Data items:
----

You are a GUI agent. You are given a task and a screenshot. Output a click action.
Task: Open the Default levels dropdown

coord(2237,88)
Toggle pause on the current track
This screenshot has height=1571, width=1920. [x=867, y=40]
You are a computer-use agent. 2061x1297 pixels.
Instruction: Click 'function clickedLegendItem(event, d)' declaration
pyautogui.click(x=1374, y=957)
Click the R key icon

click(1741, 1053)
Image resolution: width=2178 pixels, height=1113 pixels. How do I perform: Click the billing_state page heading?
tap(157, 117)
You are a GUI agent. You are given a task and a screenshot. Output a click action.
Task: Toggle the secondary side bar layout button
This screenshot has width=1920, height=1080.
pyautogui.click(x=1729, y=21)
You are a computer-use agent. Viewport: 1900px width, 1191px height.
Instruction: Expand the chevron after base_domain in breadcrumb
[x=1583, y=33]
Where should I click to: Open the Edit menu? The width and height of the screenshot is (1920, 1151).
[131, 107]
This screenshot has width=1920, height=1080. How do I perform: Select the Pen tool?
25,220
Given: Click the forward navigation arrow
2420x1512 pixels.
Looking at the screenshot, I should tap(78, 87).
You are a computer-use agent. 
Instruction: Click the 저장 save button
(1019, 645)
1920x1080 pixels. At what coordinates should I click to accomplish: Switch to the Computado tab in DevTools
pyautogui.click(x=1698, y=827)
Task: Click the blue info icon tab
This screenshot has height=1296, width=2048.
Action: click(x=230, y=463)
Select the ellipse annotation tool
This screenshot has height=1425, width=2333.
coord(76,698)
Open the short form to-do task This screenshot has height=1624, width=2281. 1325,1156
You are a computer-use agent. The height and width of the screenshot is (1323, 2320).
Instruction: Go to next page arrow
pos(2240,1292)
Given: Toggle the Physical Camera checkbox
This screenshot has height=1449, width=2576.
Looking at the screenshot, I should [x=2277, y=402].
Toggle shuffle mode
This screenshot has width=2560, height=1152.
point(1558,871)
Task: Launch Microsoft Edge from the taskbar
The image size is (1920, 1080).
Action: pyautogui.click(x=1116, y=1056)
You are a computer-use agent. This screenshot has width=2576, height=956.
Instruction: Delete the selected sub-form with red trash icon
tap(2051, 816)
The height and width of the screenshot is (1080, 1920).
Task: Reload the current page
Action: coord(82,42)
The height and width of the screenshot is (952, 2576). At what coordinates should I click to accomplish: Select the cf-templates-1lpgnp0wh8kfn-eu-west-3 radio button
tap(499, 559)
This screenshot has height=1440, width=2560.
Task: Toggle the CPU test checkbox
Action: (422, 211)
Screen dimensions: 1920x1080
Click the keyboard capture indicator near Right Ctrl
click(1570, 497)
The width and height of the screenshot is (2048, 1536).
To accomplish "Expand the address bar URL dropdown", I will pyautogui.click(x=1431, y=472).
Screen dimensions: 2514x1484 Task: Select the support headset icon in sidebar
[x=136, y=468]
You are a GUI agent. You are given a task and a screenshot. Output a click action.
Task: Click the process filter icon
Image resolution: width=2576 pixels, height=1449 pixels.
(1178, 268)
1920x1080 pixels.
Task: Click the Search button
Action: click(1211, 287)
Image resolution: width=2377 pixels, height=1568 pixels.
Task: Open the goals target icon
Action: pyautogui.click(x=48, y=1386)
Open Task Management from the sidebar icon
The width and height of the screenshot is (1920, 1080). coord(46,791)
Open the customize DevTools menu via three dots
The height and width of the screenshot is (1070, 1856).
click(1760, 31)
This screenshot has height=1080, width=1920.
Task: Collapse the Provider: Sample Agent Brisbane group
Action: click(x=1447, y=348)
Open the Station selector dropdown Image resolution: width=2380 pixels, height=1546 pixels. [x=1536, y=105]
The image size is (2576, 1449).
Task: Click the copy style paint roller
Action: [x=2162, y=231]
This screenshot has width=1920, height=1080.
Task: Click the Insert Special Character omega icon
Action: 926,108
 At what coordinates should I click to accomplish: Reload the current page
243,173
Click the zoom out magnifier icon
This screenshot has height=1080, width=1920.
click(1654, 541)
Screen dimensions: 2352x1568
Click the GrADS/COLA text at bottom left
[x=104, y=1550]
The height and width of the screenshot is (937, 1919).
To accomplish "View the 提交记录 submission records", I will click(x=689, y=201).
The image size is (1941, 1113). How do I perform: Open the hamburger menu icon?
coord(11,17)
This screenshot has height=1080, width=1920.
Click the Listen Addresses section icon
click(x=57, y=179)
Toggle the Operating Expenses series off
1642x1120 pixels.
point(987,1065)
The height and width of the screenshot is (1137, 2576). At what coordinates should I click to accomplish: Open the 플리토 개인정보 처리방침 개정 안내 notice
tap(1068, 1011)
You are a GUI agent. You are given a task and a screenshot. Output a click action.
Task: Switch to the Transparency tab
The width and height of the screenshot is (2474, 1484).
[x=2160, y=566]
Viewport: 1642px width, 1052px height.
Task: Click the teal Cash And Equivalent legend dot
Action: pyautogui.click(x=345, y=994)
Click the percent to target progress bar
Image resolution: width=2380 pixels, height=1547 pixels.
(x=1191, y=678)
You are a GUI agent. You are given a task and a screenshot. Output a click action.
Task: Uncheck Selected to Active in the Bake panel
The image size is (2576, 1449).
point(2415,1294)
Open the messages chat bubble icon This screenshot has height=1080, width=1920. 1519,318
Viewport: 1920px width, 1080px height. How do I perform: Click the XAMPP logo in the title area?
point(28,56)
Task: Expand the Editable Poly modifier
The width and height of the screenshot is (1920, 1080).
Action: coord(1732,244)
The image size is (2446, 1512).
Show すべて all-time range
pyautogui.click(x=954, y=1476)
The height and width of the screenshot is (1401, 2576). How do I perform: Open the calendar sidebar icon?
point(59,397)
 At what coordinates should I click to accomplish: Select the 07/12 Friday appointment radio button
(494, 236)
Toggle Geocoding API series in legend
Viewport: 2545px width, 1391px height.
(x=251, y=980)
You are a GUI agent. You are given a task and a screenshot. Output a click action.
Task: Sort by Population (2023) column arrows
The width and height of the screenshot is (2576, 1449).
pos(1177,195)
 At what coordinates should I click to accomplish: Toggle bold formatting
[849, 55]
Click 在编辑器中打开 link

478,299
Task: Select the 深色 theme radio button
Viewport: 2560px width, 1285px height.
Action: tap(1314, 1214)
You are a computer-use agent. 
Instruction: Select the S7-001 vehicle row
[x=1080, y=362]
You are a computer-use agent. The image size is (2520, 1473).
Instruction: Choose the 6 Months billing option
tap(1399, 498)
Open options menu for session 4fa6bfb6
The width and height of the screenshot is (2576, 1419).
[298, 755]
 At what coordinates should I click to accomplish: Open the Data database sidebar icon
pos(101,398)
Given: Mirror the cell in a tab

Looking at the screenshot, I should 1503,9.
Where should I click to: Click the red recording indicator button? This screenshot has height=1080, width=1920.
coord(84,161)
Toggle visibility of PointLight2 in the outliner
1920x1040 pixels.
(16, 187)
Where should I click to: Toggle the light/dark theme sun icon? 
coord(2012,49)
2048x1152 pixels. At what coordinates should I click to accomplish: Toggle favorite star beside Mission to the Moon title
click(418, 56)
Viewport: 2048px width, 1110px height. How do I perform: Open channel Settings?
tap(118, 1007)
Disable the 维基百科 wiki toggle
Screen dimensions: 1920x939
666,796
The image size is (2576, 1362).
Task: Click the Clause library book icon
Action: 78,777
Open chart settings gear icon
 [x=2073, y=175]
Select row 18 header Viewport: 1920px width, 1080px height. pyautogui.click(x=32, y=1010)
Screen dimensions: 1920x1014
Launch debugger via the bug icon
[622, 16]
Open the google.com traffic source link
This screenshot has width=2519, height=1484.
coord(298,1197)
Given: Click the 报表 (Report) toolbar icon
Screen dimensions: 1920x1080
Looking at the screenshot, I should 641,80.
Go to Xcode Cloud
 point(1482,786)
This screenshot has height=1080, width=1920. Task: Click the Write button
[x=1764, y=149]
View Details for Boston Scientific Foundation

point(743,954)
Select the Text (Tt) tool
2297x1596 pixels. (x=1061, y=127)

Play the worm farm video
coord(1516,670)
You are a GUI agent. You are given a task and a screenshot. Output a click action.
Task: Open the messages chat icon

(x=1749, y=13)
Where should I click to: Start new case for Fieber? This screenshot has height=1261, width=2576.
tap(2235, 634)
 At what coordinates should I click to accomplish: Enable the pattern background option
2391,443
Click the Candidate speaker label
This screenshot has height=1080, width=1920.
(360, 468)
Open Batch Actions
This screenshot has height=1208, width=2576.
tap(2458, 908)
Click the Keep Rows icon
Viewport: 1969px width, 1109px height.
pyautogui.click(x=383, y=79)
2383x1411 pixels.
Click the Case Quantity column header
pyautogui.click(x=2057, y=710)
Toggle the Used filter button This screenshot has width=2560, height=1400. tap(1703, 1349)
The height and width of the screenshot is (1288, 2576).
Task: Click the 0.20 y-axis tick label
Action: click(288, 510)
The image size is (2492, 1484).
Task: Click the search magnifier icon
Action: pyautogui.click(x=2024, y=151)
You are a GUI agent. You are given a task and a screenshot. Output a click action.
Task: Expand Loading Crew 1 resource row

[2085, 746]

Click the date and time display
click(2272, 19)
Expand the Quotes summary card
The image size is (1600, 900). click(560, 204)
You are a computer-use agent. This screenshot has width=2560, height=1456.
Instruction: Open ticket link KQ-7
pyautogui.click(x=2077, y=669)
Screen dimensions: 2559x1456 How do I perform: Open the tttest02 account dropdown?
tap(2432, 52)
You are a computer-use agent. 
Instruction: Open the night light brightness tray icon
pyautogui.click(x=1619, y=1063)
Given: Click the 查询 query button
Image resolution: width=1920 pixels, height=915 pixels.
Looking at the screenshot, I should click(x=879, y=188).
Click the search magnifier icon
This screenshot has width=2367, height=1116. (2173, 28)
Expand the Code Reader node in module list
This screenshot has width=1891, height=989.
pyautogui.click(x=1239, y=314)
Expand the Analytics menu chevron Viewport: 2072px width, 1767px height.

----

# [WORK TO COMPLETE]
Read through the entries above and copy each line that has the string "computer" in it.

# [THE ANSWER]
You are a computer-use agent. 2061x1297 pixels.
You are a computer-use agent. Viewport: 1900px width, 1191px height.
You are a computer-use agent. 
You are a computer-use agent. The height and width of the screenshot is (1323, 2320).
You are a computer-use agent. This screenshot has width=2576, height=956.
You are a computer-use agent. 
You are a computer-use agent. The image size is (2520, 1473).
You are a computer-use agent. This screenshot has width=2560, height=1456.
You are a computer-use agent. 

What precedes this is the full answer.